It’s no secret that resin 3D printing is messy. Uncured resin is terrible for the environment, especially aquatic life, and recycling the isopropyl used to wash the resin has been impractical until now.

Jan Mrázek, a programmer and resin printing enthusiast, has created a device that can clean dissolved resin from IPA using the cardboard of a used roll of toilet paper. The device takes approximately two days to clean the alcohol, resulting in a block of cured resin and recycled IPA.

You can use the recycled IPA with your wash and cure station to clean up your next round of resin prints. Check out our guide to the best cure and wash stations.

Though Mrázek did come up with the ingenious idea for recycling resin-contaminated IPA, he warns that it is “more of an idea or a proof-of-concept rather than a complete solution. Also, I am no chemist, so I cannot guarantee that the presented procedure actually yields safe waste.”

Make Your Own

Mrázek has documented his journey and instructions on how to make the device in a blog post. Using an FDM printer, he was able to create a rolling machine. Here’s how it works in his own words:

“It’s a slowly rotating paper roll forming drum that is by 1/3 submerged in the dirty IPA. On top of the devices are high-power UV LEDs. The whole device is closed in an air-tight box with the IPA. As the paper tube slowly rotates, a thin layer of the dirty IPA forms on it.”

“It should have enough time for the IPA to evaporate. Once it reaches the top, the UV LEDs cure it. In this way, we simulate what a printer does ­– curing thin layer by thin layer.
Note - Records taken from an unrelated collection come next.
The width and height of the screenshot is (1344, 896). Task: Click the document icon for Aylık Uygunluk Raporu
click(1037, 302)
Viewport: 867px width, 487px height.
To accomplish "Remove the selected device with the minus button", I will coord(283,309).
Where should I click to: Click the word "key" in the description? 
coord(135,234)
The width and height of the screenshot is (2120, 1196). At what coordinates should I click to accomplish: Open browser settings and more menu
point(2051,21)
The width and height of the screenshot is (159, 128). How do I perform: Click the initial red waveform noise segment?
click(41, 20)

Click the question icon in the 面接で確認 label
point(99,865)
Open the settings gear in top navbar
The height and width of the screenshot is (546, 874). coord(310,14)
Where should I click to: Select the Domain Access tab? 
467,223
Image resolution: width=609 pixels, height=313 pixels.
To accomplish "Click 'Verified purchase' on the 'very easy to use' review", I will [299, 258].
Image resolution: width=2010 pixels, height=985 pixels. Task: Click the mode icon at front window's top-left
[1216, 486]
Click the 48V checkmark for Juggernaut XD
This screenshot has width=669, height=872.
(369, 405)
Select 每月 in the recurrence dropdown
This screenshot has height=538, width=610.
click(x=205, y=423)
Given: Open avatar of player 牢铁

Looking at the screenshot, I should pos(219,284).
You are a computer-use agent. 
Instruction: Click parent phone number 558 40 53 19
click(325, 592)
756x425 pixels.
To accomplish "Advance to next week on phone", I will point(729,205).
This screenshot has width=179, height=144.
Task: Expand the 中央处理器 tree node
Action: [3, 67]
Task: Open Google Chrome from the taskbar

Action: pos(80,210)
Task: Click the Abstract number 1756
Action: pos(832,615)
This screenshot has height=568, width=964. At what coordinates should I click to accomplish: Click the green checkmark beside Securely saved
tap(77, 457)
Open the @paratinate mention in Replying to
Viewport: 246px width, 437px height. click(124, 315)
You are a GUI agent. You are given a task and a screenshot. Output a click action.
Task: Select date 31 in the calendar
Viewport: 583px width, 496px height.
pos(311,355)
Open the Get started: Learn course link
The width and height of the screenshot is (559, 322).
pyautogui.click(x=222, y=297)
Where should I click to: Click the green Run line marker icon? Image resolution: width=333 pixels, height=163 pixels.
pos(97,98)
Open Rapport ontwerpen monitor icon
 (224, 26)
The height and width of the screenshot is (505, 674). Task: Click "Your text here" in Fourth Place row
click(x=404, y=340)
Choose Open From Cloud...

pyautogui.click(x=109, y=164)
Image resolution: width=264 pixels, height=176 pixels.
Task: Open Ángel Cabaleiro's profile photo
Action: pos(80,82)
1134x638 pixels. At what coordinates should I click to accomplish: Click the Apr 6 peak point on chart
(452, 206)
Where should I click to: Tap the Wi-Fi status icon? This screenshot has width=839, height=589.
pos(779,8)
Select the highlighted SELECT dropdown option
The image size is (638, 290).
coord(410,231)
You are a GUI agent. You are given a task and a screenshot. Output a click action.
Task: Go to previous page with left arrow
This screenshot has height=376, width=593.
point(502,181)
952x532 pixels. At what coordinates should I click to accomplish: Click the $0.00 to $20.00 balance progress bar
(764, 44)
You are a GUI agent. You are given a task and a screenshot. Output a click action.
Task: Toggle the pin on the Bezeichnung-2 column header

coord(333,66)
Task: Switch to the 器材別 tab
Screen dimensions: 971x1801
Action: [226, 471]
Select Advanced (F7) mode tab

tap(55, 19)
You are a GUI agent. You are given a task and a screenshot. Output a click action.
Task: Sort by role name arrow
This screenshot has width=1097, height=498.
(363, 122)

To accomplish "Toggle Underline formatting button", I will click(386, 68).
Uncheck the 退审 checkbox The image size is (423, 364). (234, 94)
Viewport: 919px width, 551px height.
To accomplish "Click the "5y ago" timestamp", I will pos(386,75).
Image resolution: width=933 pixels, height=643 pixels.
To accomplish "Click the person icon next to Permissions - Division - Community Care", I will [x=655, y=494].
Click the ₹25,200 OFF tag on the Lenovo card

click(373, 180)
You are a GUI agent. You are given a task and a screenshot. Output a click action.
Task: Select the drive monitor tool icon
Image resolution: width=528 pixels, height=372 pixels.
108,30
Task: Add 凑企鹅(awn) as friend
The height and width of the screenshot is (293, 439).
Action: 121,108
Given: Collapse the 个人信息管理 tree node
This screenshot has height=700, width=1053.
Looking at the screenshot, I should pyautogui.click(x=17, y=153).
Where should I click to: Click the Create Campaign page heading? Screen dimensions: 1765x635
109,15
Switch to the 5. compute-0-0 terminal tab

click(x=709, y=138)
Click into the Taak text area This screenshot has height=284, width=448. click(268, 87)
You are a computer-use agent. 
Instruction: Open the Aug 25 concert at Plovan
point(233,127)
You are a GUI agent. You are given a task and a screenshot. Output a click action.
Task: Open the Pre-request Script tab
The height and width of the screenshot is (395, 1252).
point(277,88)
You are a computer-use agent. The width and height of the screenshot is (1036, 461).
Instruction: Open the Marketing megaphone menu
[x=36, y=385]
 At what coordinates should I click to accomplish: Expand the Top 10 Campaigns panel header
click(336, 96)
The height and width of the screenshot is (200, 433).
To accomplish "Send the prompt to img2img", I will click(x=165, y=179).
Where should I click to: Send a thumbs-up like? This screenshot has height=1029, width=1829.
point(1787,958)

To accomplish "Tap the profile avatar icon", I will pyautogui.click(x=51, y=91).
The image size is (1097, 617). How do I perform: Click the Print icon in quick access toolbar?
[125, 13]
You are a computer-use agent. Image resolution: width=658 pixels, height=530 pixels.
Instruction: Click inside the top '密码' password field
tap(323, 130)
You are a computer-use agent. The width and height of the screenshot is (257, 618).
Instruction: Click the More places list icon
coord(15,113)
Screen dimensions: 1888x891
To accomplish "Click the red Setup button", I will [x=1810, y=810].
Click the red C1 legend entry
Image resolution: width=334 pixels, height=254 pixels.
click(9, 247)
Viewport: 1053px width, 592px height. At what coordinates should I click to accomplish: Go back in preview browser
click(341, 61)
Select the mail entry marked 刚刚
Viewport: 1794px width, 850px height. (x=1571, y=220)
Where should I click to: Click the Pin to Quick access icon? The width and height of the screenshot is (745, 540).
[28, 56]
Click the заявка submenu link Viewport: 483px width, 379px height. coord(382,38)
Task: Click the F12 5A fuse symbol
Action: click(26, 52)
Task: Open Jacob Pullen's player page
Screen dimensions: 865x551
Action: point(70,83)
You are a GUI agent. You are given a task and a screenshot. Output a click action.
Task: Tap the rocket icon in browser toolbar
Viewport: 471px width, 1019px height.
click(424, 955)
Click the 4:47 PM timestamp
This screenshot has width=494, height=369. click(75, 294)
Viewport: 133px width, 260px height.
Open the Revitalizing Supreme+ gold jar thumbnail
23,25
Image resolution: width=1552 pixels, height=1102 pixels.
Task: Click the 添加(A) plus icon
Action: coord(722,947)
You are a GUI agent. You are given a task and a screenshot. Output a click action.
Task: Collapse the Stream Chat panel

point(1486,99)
After a while, we should get all the reactive components from the bath onto the roll in a cured form.”

After the prototype, Mrázek built a second machine with more LEDs and a different motor. Since blogging about the project, Mrázek told All3DP that he’s not progressed much further and has been busy working on other projects.

Although it doesn’t seem like he will build another iteration of this cleaning device, perhaps there’s scope for someone else to pick up where he left off.